The most exciting news is that the stationary point is quite close to
the design center, and it is indeed a maximum since all three
eigenvalues are negative. It looks like the best recipe is around \(1.22\)c.flour, \(.28\)c.sugar, and \(.36\)c.butter. Let’s look at
this graphically using the contour function, slicing the
fitted surface at the stationary point.
par(cex.lab=1.25, cex.axis=1, cex.sub=1.5, mar=.1+c(4.5,7,0,0))
par(mfrow=c(1,3))
contour(anal7, ~ x1 + x2 + x3, at = xs(anal7), image = TRUE)
It’s also helpful to know how well we have estimated the stationary
point. A simple bootstrap procedure helps us understand this. In the
code below, we simulate 200 re-fits of the model, after scrambling the
residuals and adding them back to the fitted values; then plot the their
stationary points along with the one estimated from anal7.
The replicate function returns a matrix with 3 rows and 200
columns (one for each bootstrap replication); so we need to transpose
the result and decode the values.
fits = predict(anal7)
resids = resid(anal7)
boot.raw = suppressMessages(
replicate(200, xs(update(anal7, fits + sample(resids, replace=TRUE) ~ .))))
boot = code2val(as.data.frame(t(boot.raw)), codings=codings(anal7))
par(mar=.1+c(4,5,0,0), cex.lab=1.5)
par(mfrow = c(1,3))
plot(sugar ~ flour, data = boot, col = "gray"); points(1.215, .282, col = "red", pch = 7)
plot(butter ~ flour, data = boot, col = "gray"); points(1.215, .364, col = "red", pch = 7)
plot(butter ~ sugar, data = boot, col = "gray"); points(.282, .364, col = "red", pch = 7)
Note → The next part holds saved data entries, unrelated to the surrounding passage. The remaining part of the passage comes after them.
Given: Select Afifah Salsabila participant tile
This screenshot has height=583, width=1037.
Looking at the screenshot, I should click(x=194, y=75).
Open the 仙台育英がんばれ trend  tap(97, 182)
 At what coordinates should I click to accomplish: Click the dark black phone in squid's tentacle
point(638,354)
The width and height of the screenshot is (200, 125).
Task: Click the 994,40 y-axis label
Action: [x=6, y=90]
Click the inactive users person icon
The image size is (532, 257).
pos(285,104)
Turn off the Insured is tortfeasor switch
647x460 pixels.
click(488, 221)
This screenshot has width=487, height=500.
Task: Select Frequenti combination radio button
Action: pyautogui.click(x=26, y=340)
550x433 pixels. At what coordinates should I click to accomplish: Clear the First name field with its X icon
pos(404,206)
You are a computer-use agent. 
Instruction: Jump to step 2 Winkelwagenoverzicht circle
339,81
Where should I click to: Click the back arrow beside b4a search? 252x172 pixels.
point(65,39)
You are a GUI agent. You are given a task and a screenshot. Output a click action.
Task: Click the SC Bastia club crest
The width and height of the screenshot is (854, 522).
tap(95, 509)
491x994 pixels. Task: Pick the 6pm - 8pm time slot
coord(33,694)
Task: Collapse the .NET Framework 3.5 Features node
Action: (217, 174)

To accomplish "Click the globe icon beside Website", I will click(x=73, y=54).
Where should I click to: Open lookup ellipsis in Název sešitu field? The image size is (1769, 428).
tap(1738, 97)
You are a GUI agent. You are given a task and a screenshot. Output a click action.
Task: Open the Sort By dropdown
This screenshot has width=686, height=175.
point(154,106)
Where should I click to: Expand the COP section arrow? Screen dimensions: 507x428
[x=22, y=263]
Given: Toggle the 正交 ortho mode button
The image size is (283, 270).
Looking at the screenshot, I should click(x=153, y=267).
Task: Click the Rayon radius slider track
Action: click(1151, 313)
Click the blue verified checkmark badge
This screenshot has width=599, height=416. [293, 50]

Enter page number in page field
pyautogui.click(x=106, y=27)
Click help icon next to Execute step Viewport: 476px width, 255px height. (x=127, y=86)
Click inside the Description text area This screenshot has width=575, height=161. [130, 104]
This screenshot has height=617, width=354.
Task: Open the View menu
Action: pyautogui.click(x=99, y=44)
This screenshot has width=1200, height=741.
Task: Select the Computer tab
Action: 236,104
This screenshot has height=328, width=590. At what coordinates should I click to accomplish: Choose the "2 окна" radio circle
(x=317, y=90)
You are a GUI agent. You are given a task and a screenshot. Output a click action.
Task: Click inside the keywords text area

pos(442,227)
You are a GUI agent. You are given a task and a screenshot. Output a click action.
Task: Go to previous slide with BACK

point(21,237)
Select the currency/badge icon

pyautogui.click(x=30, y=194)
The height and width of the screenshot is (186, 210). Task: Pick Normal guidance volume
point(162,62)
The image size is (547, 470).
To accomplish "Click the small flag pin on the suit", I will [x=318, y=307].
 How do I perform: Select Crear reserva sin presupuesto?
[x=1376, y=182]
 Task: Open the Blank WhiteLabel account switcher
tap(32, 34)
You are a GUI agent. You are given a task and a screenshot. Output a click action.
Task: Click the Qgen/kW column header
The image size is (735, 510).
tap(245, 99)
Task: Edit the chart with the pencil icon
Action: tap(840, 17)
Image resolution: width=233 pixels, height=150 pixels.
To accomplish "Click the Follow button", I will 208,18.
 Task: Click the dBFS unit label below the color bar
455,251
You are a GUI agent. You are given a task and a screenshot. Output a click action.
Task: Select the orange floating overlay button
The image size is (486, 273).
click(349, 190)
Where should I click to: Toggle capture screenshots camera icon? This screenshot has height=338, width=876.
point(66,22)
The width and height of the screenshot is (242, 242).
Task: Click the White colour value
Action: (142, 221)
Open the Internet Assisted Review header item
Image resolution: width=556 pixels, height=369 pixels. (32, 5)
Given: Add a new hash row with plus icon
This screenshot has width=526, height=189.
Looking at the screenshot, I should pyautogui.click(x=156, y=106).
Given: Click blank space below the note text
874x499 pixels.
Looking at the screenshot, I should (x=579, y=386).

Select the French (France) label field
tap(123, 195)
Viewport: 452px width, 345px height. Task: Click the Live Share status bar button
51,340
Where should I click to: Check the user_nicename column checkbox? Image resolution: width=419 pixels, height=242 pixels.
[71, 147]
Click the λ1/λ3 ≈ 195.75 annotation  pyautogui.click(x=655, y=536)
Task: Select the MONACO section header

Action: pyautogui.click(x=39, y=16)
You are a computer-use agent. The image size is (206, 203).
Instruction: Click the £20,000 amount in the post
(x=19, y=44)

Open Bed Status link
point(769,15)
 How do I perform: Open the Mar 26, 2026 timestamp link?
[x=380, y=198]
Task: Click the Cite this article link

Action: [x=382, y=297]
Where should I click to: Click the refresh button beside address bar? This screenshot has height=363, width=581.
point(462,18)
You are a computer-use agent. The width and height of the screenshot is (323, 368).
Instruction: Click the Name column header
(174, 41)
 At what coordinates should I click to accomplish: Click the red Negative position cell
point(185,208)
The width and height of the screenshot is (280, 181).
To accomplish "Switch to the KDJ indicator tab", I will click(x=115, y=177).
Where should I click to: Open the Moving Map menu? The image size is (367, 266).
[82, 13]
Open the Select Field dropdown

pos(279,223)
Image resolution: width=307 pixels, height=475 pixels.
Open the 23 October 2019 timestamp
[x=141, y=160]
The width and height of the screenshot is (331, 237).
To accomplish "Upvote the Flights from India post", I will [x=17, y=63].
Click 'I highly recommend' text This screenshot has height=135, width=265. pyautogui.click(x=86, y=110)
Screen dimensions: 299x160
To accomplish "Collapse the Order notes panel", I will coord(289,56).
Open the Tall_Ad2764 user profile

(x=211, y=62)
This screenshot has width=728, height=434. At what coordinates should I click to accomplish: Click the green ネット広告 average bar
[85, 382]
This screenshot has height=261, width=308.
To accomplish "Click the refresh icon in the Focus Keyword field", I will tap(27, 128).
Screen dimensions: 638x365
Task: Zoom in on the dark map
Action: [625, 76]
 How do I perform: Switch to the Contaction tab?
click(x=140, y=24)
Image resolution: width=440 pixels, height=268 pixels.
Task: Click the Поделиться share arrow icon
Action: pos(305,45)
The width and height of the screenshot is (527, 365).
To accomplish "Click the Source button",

These plots show something akin to a confidence region for the best
recipe. Note they do not follow symmetrical elliptical patterns, as
would a multivariate normal; this is due primarily to nonlinearity in
estimating the stationary point.
Summary
For convenience, here is a tabular summary of what we did
| 1 |
\((1.00,.50,.25)\) |
\(2^{3-1} +
4\times0\) |
8 |
Fit OK, but we’re on a slope |
| 2 |
|
SA path |
8 |
Re-center at distance \(\sim2.5\) |
| 3 |
\((1.25,.45,.25)\) |
\(2^{3-1} +
4\times0\) |
8 |
Need more data to say much |
| 4 |
same |
Foldover |
\(+8\) |
LOF; need second-order design |
| 5 |
same |
Star block |
\(+8\) |
Suggests move to a new center |
| 6 |
|
SA path |
8 |
Re center at distance \(\sim1.5\) |
| 7 |
\((1.25,.30,.30)\) |
CCD: \(2^3\); \(\text{star}+2\times0\) |
\(8+8\) |
Best recipe: (1.22,.28,.36) |
It has required 64 experimental runs to find this optimum. For a home
baker, 64 cakes is a lot. But for a commercial baker, that is not too
bad considering how much variation there is in the response measures and
the fact that now we have a better recipe. If we had just kept baking
cakes with the same recipe, we can’t gain knowledge. Only by varying the
recipe in disciplined ways can we improve it.